Problem to work on:
With the line containing "Expand the Imp.Z.Franca dropdown" as the starting point, output every line of the data below through its final line, character for character.
** Opening Records provided block **
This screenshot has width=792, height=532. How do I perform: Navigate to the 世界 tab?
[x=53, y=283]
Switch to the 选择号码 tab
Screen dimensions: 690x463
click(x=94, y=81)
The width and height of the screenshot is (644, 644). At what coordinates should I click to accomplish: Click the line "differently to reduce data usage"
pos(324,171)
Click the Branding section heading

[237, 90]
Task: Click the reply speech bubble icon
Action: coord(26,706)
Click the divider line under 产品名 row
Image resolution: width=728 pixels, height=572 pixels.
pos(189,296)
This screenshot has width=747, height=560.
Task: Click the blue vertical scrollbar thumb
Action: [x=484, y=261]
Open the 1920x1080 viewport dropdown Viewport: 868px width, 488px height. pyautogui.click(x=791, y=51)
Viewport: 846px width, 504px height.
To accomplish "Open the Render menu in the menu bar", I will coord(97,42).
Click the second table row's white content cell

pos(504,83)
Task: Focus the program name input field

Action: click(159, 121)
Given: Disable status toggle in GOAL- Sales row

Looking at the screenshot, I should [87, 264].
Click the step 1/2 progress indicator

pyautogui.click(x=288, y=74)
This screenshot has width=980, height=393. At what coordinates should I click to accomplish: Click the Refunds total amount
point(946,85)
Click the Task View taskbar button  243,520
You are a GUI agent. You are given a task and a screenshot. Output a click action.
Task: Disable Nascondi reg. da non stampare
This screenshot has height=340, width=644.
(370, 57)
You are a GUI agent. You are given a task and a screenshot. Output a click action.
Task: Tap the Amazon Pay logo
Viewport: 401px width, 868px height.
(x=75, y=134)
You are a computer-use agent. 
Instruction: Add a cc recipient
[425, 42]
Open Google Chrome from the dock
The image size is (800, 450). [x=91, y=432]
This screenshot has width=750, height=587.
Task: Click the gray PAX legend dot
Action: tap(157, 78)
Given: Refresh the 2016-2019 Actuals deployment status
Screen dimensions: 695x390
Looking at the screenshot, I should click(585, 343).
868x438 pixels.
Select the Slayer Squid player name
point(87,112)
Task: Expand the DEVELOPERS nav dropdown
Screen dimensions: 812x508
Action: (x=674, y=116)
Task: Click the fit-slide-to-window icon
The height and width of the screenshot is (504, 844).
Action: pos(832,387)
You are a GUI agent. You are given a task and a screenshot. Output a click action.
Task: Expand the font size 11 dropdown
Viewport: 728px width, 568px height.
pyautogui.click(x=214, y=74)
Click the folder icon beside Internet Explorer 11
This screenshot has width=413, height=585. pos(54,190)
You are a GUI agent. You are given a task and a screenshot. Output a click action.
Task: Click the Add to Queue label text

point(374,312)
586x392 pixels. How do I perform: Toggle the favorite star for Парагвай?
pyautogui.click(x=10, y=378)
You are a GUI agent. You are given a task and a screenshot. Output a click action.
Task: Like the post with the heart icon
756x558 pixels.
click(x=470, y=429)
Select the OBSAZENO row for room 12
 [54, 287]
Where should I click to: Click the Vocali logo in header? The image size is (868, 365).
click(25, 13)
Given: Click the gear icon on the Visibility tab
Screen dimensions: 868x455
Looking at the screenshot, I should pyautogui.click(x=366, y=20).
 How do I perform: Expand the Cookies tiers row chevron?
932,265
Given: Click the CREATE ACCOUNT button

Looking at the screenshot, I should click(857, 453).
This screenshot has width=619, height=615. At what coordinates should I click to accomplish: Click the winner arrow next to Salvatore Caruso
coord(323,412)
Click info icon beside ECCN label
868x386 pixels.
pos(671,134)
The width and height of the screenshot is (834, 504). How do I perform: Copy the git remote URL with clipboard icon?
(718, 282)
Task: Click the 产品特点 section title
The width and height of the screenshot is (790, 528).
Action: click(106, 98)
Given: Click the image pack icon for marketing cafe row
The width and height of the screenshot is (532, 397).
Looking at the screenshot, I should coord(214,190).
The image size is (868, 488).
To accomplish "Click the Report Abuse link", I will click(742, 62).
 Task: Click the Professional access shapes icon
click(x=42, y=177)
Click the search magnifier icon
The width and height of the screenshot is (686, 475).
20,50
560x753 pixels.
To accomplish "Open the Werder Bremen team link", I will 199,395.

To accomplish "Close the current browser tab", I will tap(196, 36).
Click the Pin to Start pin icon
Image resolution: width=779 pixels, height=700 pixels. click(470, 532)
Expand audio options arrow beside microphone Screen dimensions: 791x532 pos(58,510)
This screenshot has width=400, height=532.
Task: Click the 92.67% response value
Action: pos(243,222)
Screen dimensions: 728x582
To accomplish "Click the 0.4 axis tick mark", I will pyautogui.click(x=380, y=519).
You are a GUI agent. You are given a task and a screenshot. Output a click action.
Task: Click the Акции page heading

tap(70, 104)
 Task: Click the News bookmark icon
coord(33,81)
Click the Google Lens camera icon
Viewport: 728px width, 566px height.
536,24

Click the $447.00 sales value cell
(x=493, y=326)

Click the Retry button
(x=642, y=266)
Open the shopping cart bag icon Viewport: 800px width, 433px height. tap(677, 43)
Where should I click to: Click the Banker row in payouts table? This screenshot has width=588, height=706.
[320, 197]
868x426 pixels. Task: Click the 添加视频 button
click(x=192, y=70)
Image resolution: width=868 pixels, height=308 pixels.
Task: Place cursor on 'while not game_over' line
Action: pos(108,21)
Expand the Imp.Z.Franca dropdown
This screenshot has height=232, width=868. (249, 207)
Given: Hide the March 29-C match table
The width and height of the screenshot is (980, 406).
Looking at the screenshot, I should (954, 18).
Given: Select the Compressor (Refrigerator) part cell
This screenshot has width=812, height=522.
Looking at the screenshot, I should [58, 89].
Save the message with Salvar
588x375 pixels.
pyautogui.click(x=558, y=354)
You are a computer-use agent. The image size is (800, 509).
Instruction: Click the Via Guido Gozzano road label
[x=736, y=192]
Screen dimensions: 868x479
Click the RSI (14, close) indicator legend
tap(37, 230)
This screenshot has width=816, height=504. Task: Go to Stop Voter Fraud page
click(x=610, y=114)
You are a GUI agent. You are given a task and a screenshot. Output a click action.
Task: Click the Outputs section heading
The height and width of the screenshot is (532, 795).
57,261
** Closing Records provided block **
Answer for the task:
Expand the Imp.Z.Franca dropdown
This screenshot has height=232, width=868. (249, 207)
Given: Hide the March 29-C match table
The width and height of the screenshot is (980, 406).
Looking at the screenshot, I should (954, 18).
Given: Select the Compressor (Refrigerator) part cell
This screenshot has width=812, height=522.
Looking at the screenshot, I should [58, 89].
Save the message with Salvar
588x375 pixels.
pyautogui.click(x=558, y=354)
You are a computer-use agent. The image size is (800, 509).
Instruction: Click the Via Guido Gozzano road label
[x=736, y=192]
Screen dimensions: 868x479
Click the RSI (14, close) indicator legend
tap(37, 230)
This screenshot has width=816, height=504. Task: Go to Stop Voter Fraud page
click(x=610, y=114)
You are a GUI agent. You are given a task and a screenshot. Output a click action.
Task: Click the Outputs section heading
The height and width of the screenshot is (532, 795).
57,261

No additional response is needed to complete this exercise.